▶ _Instructions_
a – Could you sum up the passage on Meroe and its religion in two sentences?
b – Print the part of the passage on Meroe starting with "Sitting on the" and going on through "an Asian influence.".

The Ancient Egyptians
by

Adam Ashcroft

Sitting on the east bank of the Nile between the Fifth and Sixth Cataracts, Meroe seems to have been an important royal residence since the eighth century BC. But when the Napatan kings decided to move the burial place of royalty to Meroe in the third century BC, it greatly strengthened the importance of the city. The kings brought with them, the influences of the Egyptian religions, merging them with the strong roots of the Meroitic religion. Also added into the mix was a Graeco-Roman influence and possibly, due to the opening of more trade routes to the east, an Asian influence.

Because we still do not fully understand the Meroitic language, our limited understanding of the religion of Meroe is mainly taken from the relief's on the walls of their temples. Not being the builders of many structures, further limits our knowledge. However, from what we do know, the Meroitic religion was, on the face of it, similar to the Ancient Egyptian religion. They incorporated Egyptian gods, as well as having indigenous gods of their own. The iconography was also similar, again adapting to suit their religion.

Major and Minor gods

The general iconography of the relief's of the Nubian portraits, suggest that the Nubians attempted to emulate the Egyptian style. The figures are shown full shoulder on, as in the Egyptian style and the heads are turned to the side. The arms and legs are always shown as large and muscular - the Egyptian style is more in proportion and shows thinner arms and legs. Nubian reliefs also generally show Egyptian style of dress, but this is sometimes adapted to include the dress of the Nubians. Sometimes the iconography showed a Hellenistic influence as well as an Asian influence, but this is still an argued point.

A block of data
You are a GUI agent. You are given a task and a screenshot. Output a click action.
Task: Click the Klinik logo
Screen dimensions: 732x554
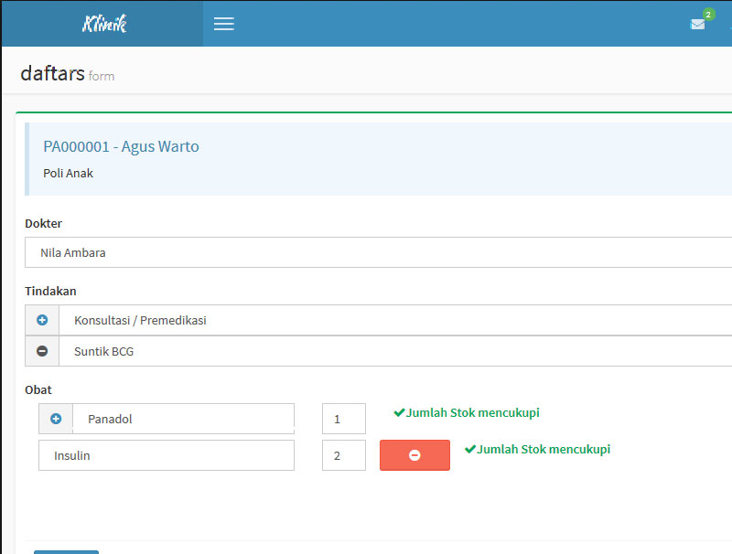click(x=103, y=24)

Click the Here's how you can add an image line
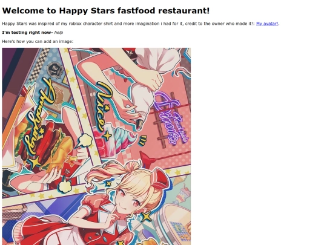(38, 42)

▶ _Solutions in order_
a – Meroe, a royal residence on the Nile since the eighth century BC, grew in importance when the Napatan kings moved the royal burial place there in the third century BC, bringing Egyptian religious influences that merged with the Meroitic religion. Because the Meroitic language is not fully understood, what is known of that religion comes mainly from temple reliefs, which show Egyptian gods alongside indigenous ones and figures in an emulated Egyptian style with larger, more muscular limbs and sometimes Nubian dress.

b –
Sitting on the east bank of the Nile between the Fifth and Sixth Cataracts, Meroe seems to have been an important royal residence since the eighth century BC. But when the Napatan kings decided to move the burial place of royalty to Meroe in the third century BC, it greatly strengthened the importance of the city. The kings brought with them, the influences of the Egyptian religions, merging them with the strong roots of the Meroitic religion. Also added into the mix was a Graeco-Roman influence and possibly, due to the opening of more trade routes to the east, an Asian influence.